P(Q = q, E = e) = ∑_h ∏_i P(X_i | pa(X_i))

This is inference by enumeration: enumerate every possible assignment to the hidden variables, evaluate the joint for each, and sum up. It works. It is also catastrophically slow for large networks — if there are k hidden binary variables, there are 2^k terms to sum.

Why it is correct: Marginalization (summing over hidden variables) is exact because we are literally accounting for every possible world. The conditional probability formula P(Q|E) = P(Q,E)/P(E) requires no approximation. The only cost is computational.

Enumeration on a Small Network

Network: B (Battery) → S (Start) ← F (Fuel). We observe S = false (car won't start). Enumeration computes P(B=false|S=false) by summing over all values of F.

P(B=bad) 0.10

P(F=empty) 0.05

The enumeration algorithm has exponential time complexity in the number of hidden variables. For 30 binary hidden variables, that is over a billion terms. We need something smarter.

In enumeration, why do we divide P(Q,E) by P(E)?

To normalize so the result sums to 1 across all possible hidden variable states To subtract the prior probability of the evidence Because P(Q|E) = P(Q,E)/P(E) by the definition of conditional probability

Chapter 2: Variable Elimination — Smarter Summing

Enumeration is slow because it repeatedly computes the same sub-products. Variable elimination fixes this by pushing sums inside products — eliminating one variable at a time, caching the intermediate results as factors.

A factor is a function from a set of variables to a non-negative real number. Every CPT in the network is a factor. We can multiply two factors (produce a new factor over their union of variables) and marginalize a factor (sum out one variable to get a factor over fewer variables).

The key trick: Instead of ∑_h1,h2,h3 f(h1) · g(h1,h2) · p(h2,h3) — which iterates over all triples — we compute ∑_h1 f(h1) · g(h1,h2) first (a new factor over h2 only), then ∑_h2 [result](h2) · p(h2,h3). Each step is smaller.

The algorithm:

1. Initialize

Start with all CPTs as factors. Set evidence variables to their observed values (reduce each factor).

↓

2. Choose variable to eliminate

Pick a hidden variable X_i. Multiply all factors involving X_i into one big factor.

↓

3. Marginalize

Sum the big factor over X_i, producing a new factor that no longer involves X_i.

↻ repeat for all hidden variables

4. Normalize

Multiply remaining factors (over query variables only). Normalize to get the posterior.

Step-Through Variable Elimination

Network: Rain → Wet ← Sprinkler ← Cloudy, Cloudy → Rain. Evidence: Wet = true. Query: P(Rain | Wet=true). Step through the elimination to see factors grow and shrink.

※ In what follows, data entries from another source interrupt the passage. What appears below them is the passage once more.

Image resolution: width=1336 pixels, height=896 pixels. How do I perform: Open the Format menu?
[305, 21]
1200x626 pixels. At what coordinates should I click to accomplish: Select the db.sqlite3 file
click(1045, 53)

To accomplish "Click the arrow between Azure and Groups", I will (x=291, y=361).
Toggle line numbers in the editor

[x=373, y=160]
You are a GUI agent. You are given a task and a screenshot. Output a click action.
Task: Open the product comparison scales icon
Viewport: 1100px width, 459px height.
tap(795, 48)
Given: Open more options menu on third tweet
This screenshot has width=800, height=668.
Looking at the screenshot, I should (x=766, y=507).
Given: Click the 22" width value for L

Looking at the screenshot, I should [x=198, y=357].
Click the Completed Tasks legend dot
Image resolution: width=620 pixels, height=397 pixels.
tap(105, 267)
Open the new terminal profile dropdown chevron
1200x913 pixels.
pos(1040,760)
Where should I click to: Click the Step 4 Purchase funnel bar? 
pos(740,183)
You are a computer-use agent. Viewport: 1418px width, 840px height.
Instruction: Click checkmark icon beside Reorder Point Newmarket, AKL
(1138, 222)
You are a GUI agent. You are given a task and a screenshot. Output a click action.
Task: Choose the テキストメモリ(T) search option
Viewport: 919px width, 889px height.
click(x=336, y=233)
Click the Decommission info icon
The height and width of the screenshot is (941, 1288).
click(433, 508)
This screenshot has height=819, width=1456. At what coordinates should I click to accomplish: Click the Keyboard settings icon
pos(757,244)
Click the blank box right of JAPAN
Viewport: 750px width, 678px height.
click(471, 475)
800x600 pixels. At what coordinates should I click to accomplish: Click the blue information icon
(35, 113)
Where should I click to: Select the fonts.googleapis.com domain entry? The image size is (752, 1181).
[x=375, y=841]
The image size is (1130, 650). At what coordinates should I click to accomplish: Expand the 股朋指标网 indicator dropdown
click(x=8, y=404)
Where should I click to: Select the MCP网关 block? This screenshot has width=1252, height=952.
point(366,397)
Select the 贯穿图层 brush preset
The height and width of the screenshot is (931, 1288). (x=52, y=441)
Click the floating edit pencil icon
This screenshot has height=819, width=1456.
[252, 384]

The cost of variable elimination depends critically on the elimination order. A good order keeps intermediate factors small. Finding the optimal order is itself NP-hard, but good heuristics (eliminate the variable that creates the smallest new factor) work well in practice.

Operation	Inputs	Output	Cost
Factor product	f(X,Y), g(Y,Z)	h(X,Y,Z)	\|X\|·\|Y\|·\|Z\|
Marginalize out Y	h(X,Y,Z)	m(X,Z)	\|X\|·\|Y\|·\|Z\|
Reduce (observe Y=y)	f(X,Y)	r(X)	\|X\|

Why does variable elimination outperform naive enumeration on large networks?

It uses approximate probabilities instead of exact ones It pushes summations inside products, avoiding redundant computation by caching intermediate factors It only processes variables that are ancestors of the query

Chapter 3: Belief Propagation

Variable elimination answers a single query efficiently. But what if we want to compute posteriors for every variable simultaneously? Running elimination separately for each variable wastes computation. Belief propagation does all of them at once on tree-structured networks.

On a tree (a network with no undirected cycles), we pick any node as root and run two passes: a collect pass (leaves send messages to root) and a distribute pass (root sends messages back to leaves). After two passes, every node has the information it needs to compute its own marginal.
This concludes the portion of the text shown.